É evidente que toda técnica experimental traz riscos. Até que seja definida a segurança de sua aplicabilidade clínica há muitas etapas a serem seguidas. A pesquisa representa um grande avanço, no entanto. As vantagens serão todas para os casais onde há  um fator masculino de impossibilidade total nos moldes de hoje. Não vejo razão para se pensar em substituir a inseminação convencional. Acredito que, se a técnica for utilizada, vai ter suas indicações específicas. O professor responsável disse que a técnica é cientificamente possível e eu também acredito nisso. Além disso, a obtenção de espermatogônias torna essa viabilidade mais próxima. Entretanto, reforço, os caminhos científicos do laboratório de pesquisas até a aplicação clínica demandam um tempo.

O processo deve precisar utilizar fertilização in vitro. A inseminação artificial exige cinco milhões de espermatozóides em plena atividade no final de um preparo. Estaríamos falando de técnicas em que vai se tentar derivar algumas células. Mesmo que o processo tivesse à disposição espermatozóides com uma excelente avaliação funcional, eles não seriam milhões, seriam alguns. Somente uma fertilização in vitro poderia fazer esse processo e poderia resolver problemas de homens sem espermatozóides.

Não identifiquei esta informação da obtenção de espermatogônias a partir de  medula óssea feminina. Se isto se tornasse uma possibilidade, ainda seria uma fertilização in vitro, em que o espermatozóide viria de uma delas e o óvulo da outra parceira.

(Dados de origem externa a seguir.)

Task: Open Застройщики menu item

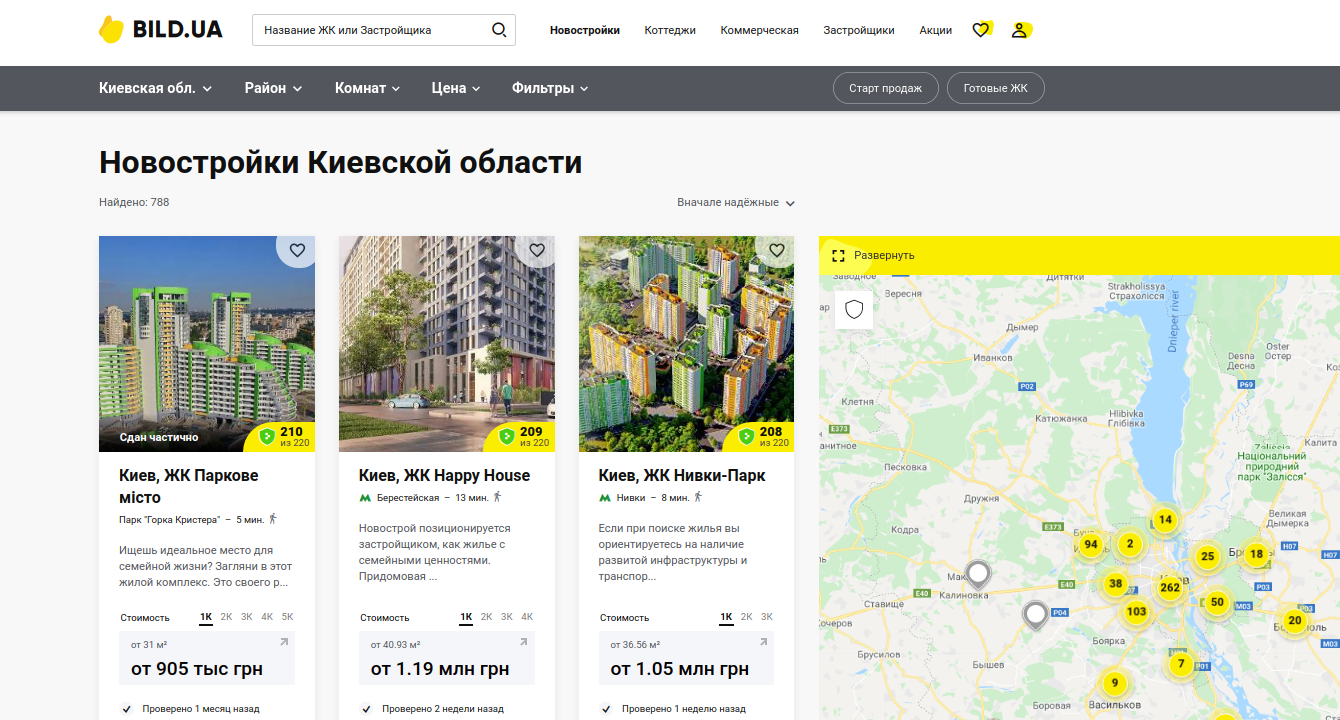Action: pyautogui.click(x=859, y=30)
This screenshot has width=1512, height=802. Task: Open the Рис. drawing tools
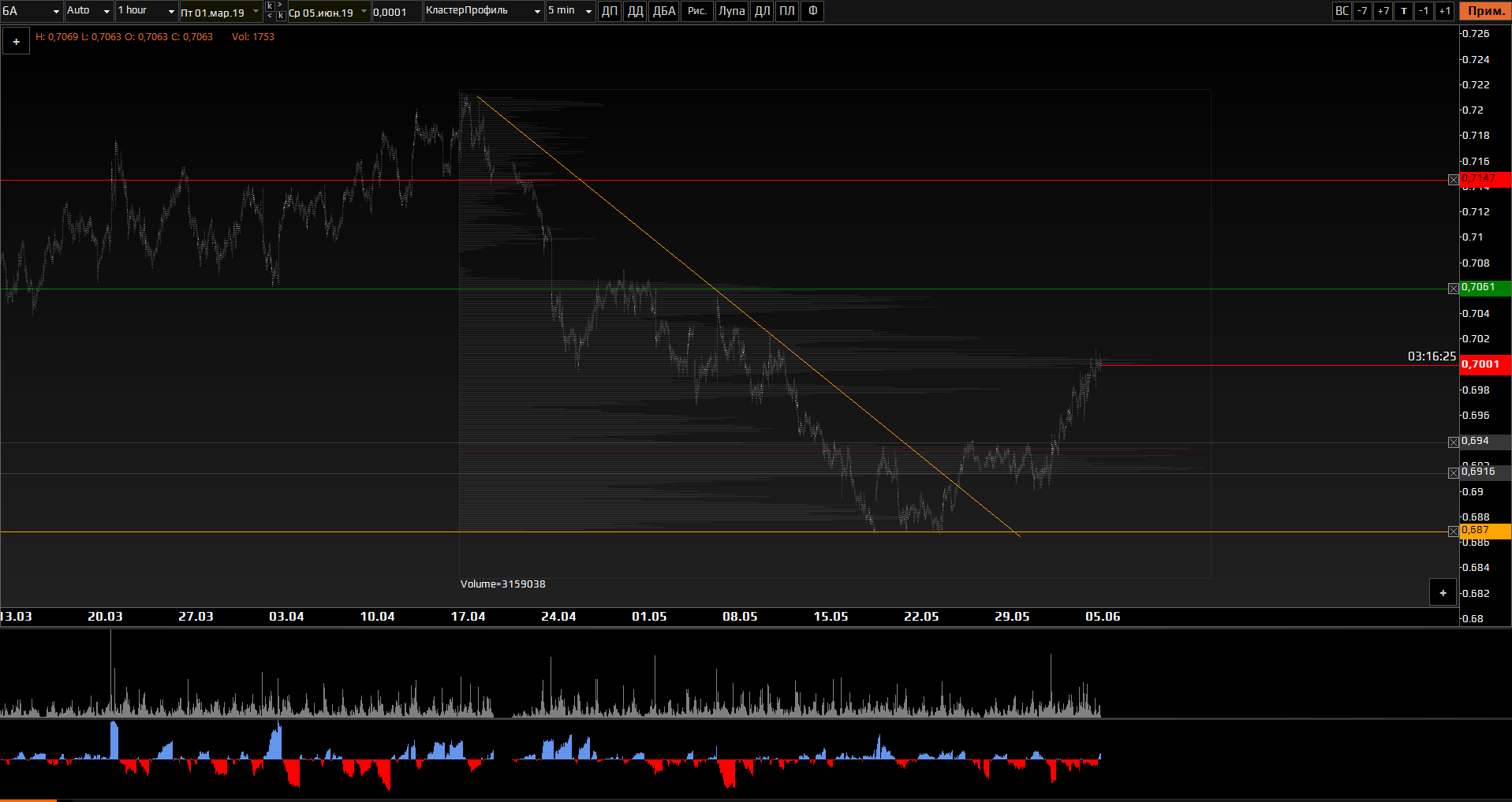pyautogui.click(x=697, y=11)
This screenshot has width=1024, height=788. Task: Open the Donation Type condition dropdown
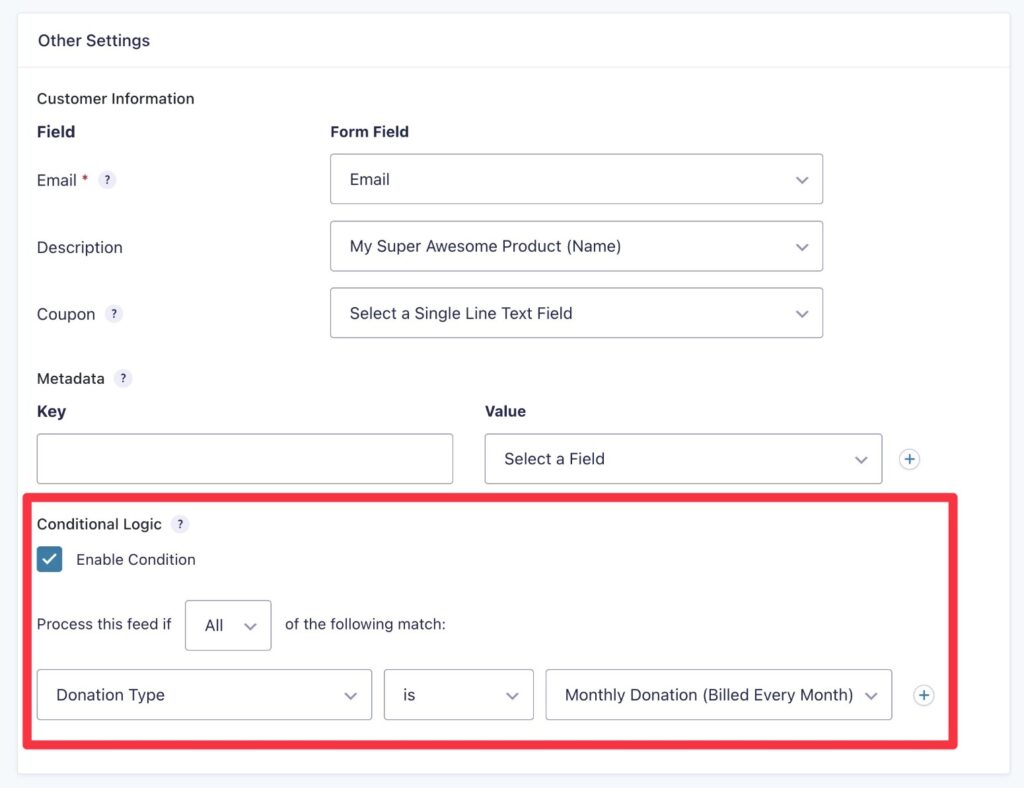[x=204, y=695]
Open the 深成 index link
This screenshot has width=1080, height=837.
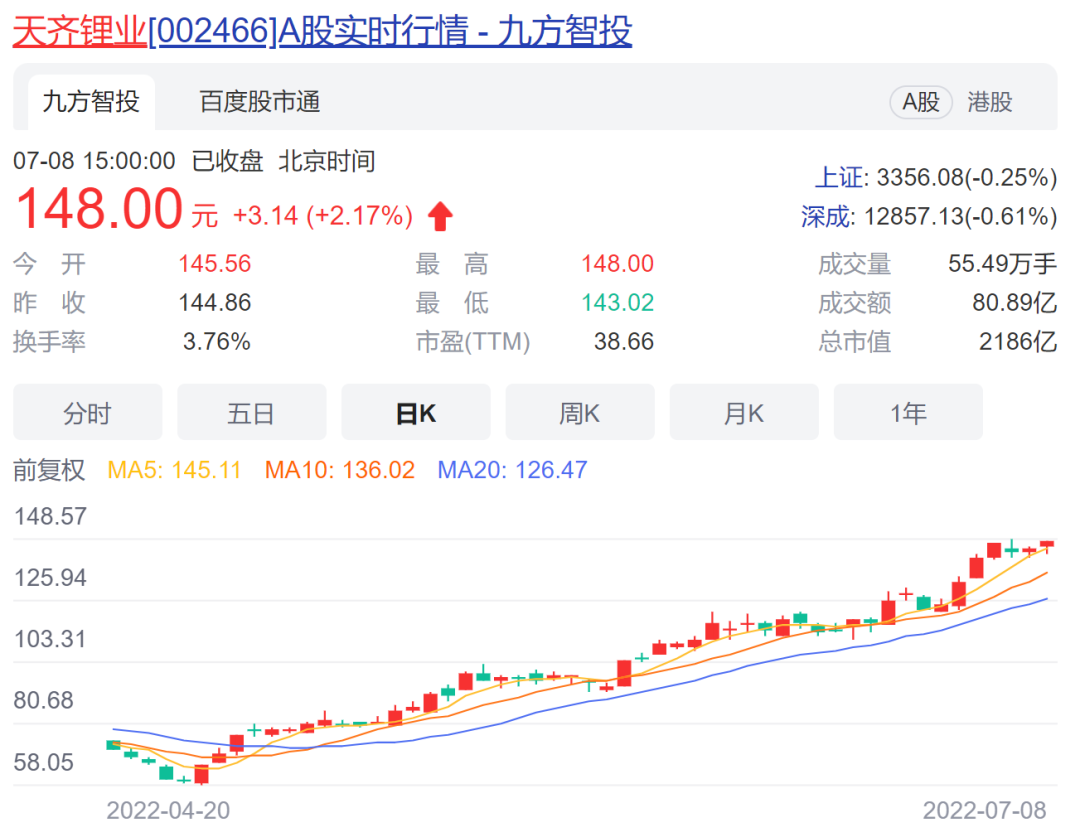pyautogui.click(x=827, y=216)
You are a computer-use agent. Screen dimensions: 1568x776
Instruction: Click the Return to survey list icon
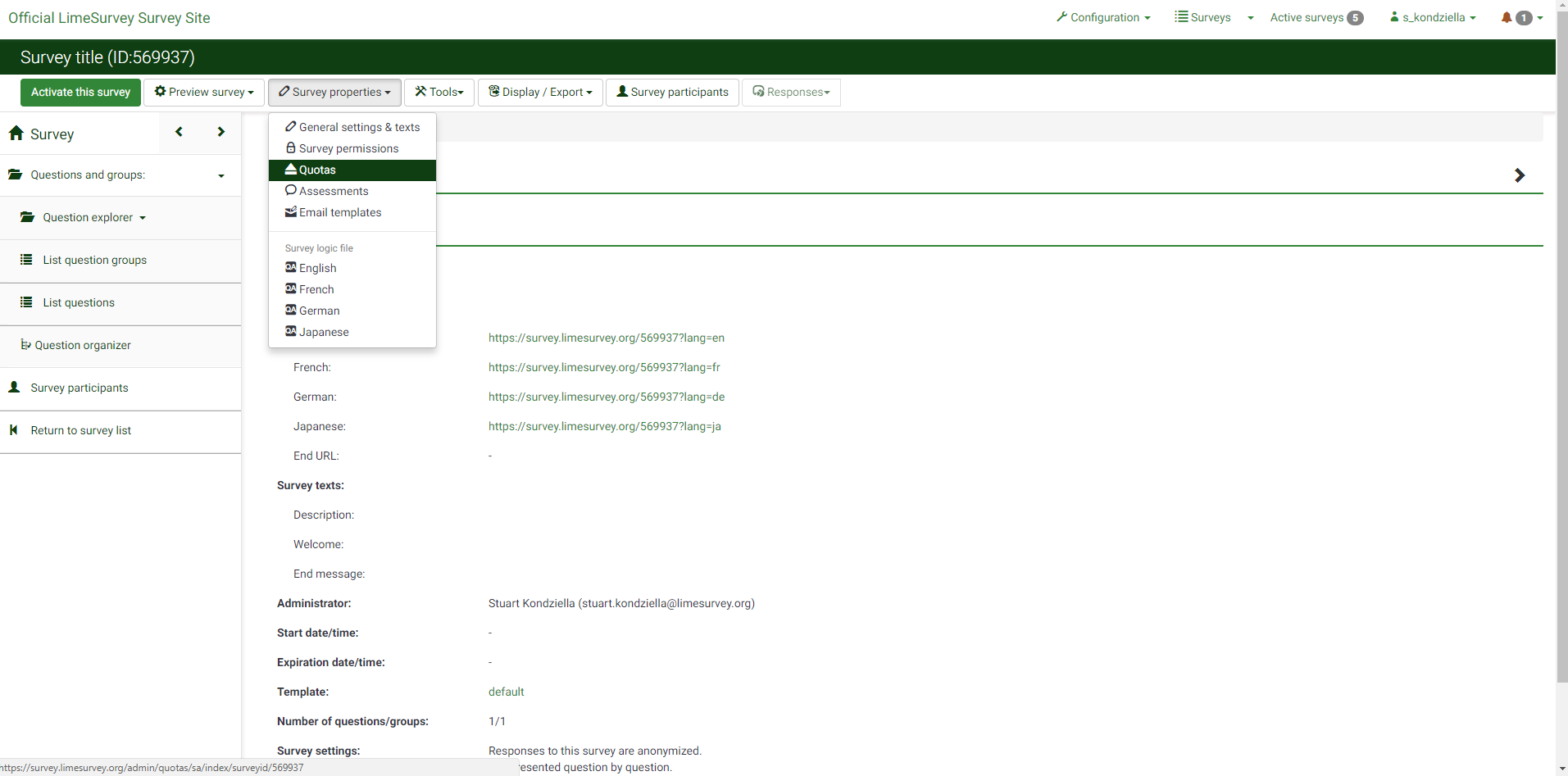coord(14,430)
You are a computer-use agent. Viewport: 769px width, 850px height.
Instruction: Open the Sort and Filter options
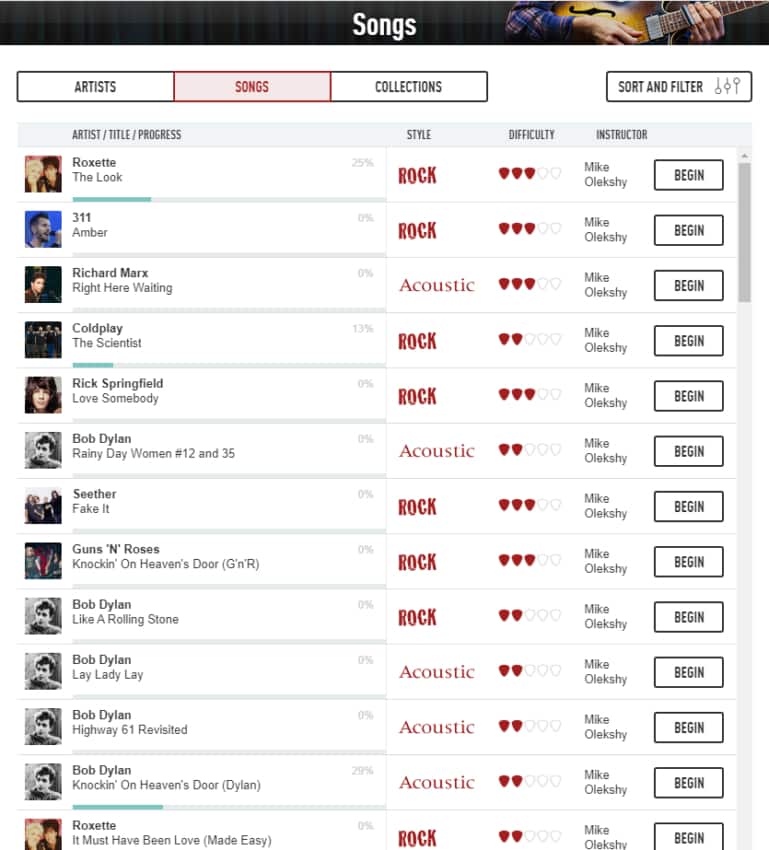pyautogui.click(x=678, y=87)
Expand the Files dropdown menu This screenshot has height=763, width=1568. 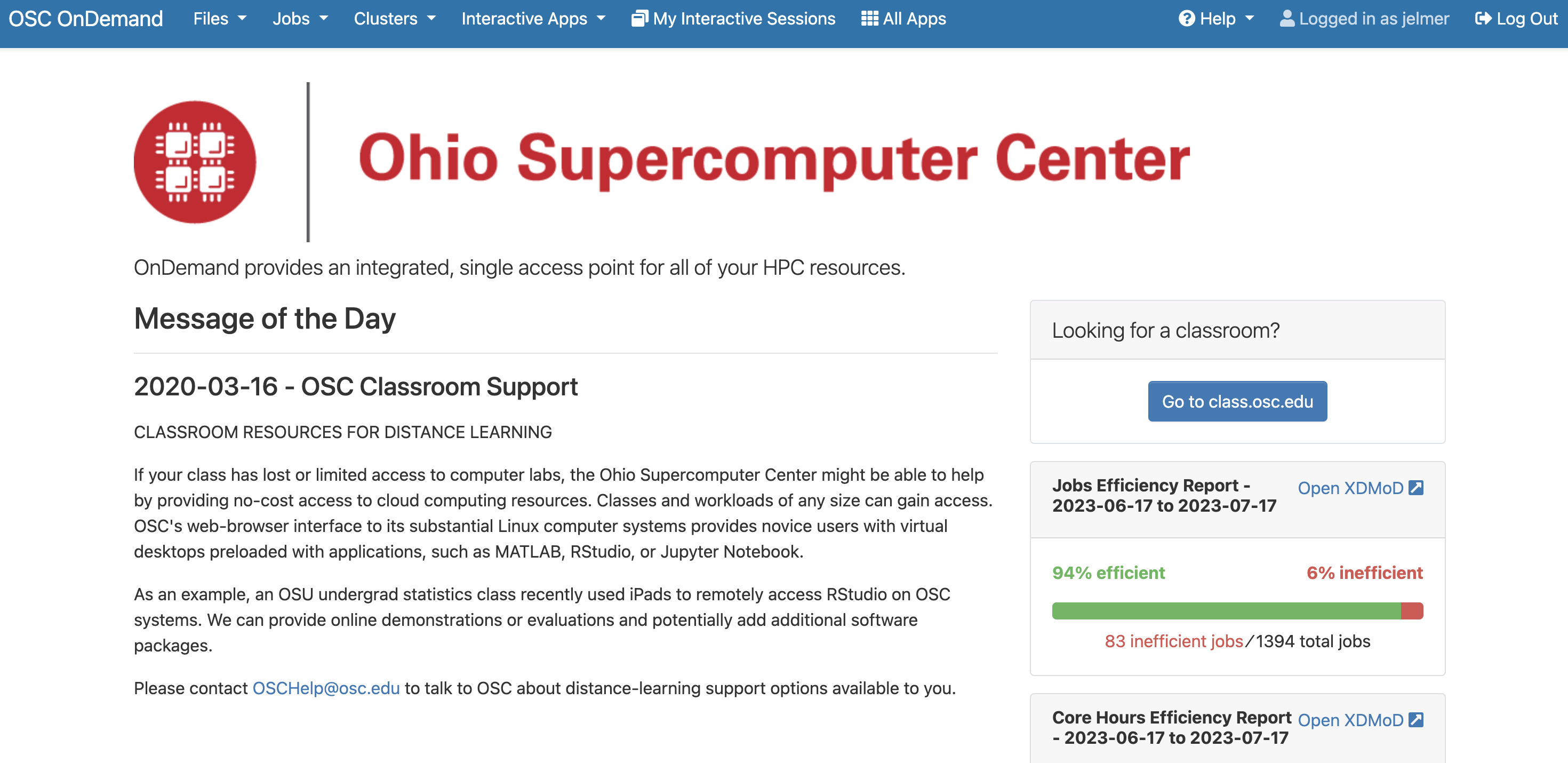pyautogui.click(x=220, y=19)
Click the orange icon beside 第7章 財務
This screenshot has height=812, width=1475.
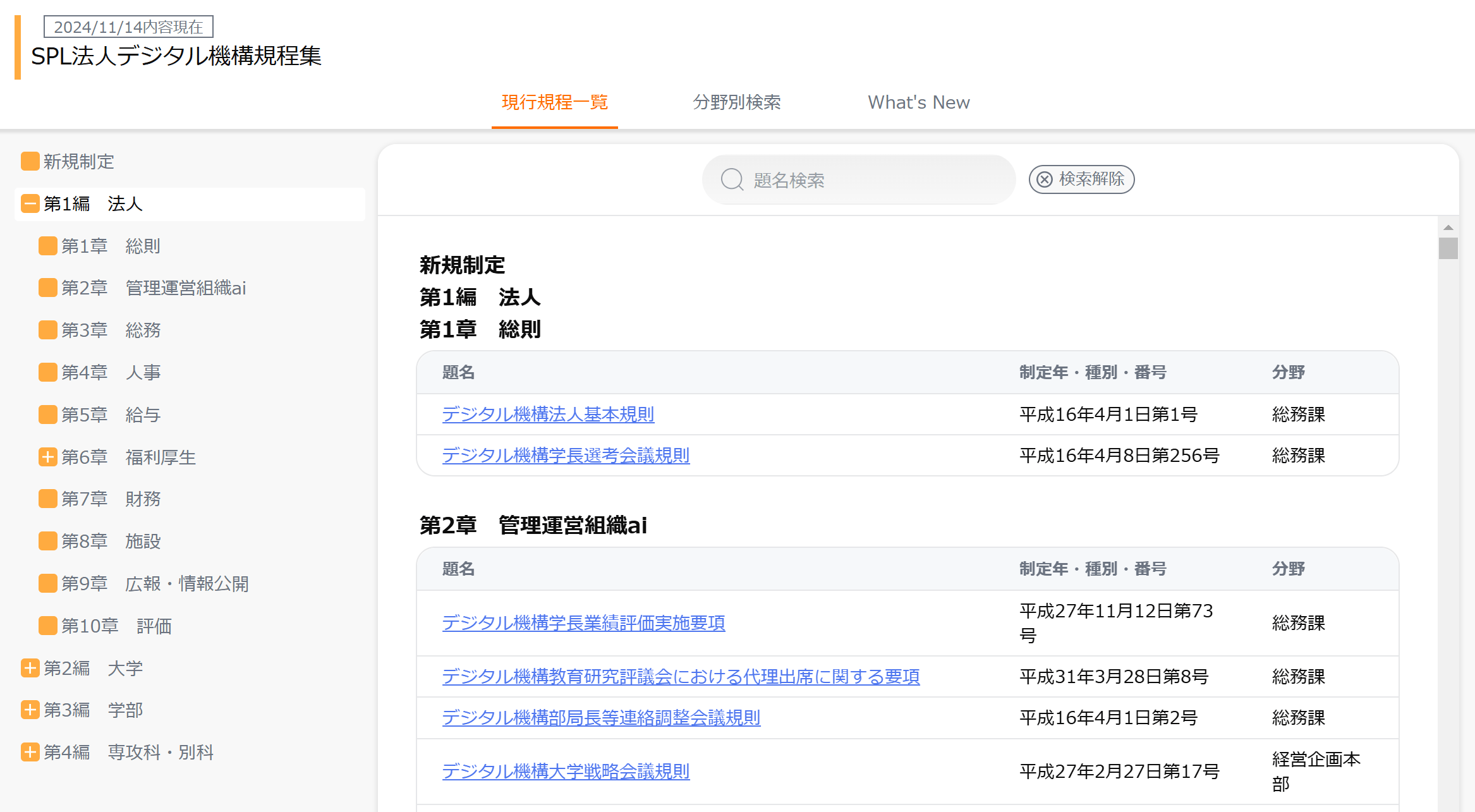click(47, 499)
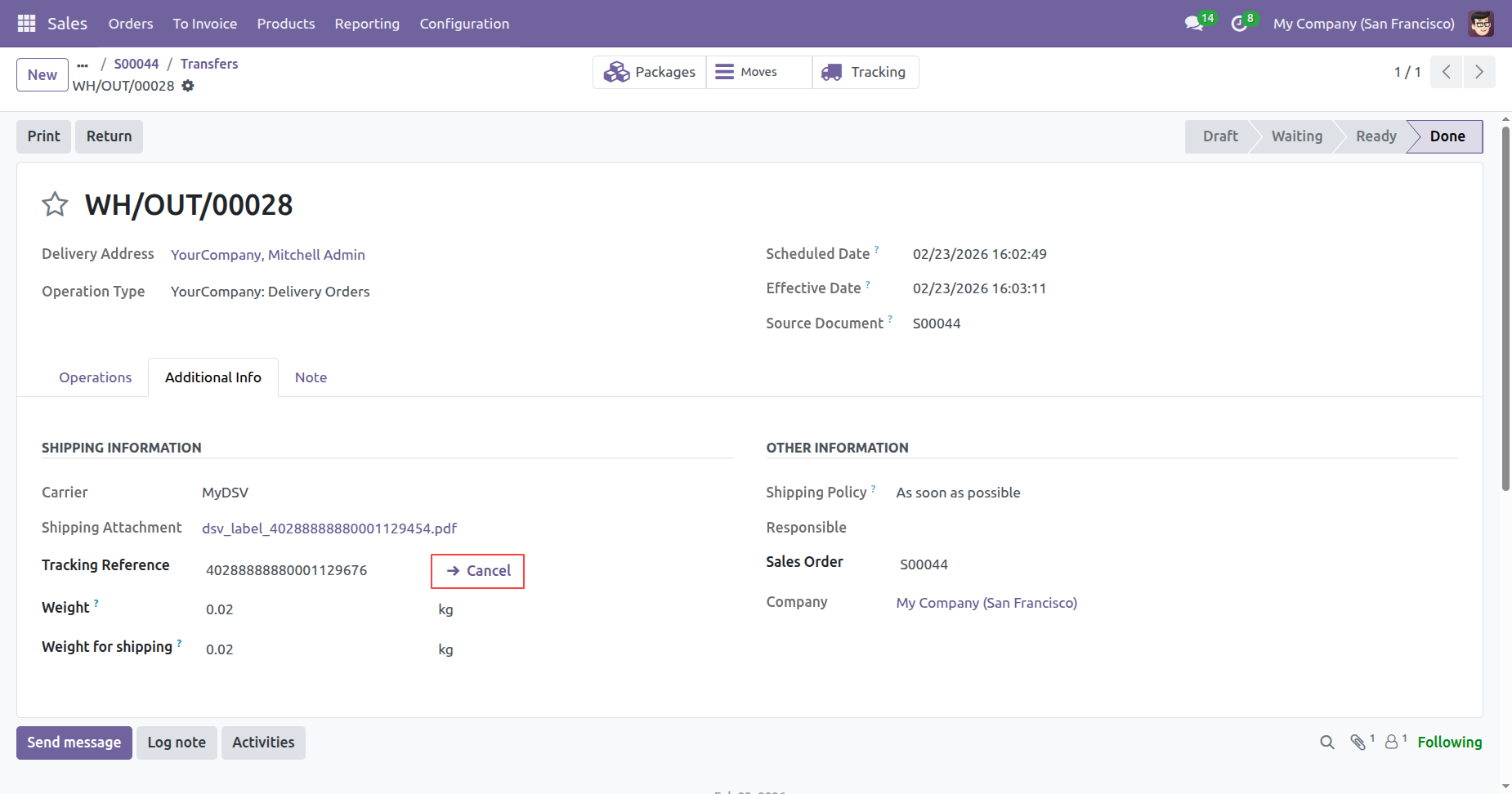Expand the breadcrumb ellipsis

point(83,64)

Se tiver alguma solução para o problema do cromossomo Y (ausente em uma célula feminina) acho que a técnica pode, sim, ser o caminho para casais homoafetivos, por exemplo. Sempre assustará algumas pessoas.

Ainda não há debate entre os cientistas da área. Ainda são trabalhos completamente experimentais. Espermatogônias não são espermatozóides maduros. Há um caminho muito longo a ser percorrido. Extrair essas células de homens, o que foi estudado mais de perto, seria, sem dúvida, uma possibilidade mais viável. Mas mesmo assim ainda é muito distante.

Eles estão buscando possibilidades. A questão dos casais homoafetivos depende sempre das questões de uma determinada sociedade ou um determinado local. A família se constitui. Às vezes algumas técnicas surgem e dizem-na uma ameaça à constituição da família. Não é verdade. A ciência  caminha.  Encaremos como  uma possibilidade a mais no conceito de uma família pós-moderna, ambivalente, com parentesco construído de modo diferente do tradicional. Embora assuste a muitos, apenas confirma o fato de que famílias continuarão a ser criadas, algumas vezes diferentemente do que podemos nos esforçar para entendê-las hoje. Se serão melhores ou piores, apenas o tempo dirá.”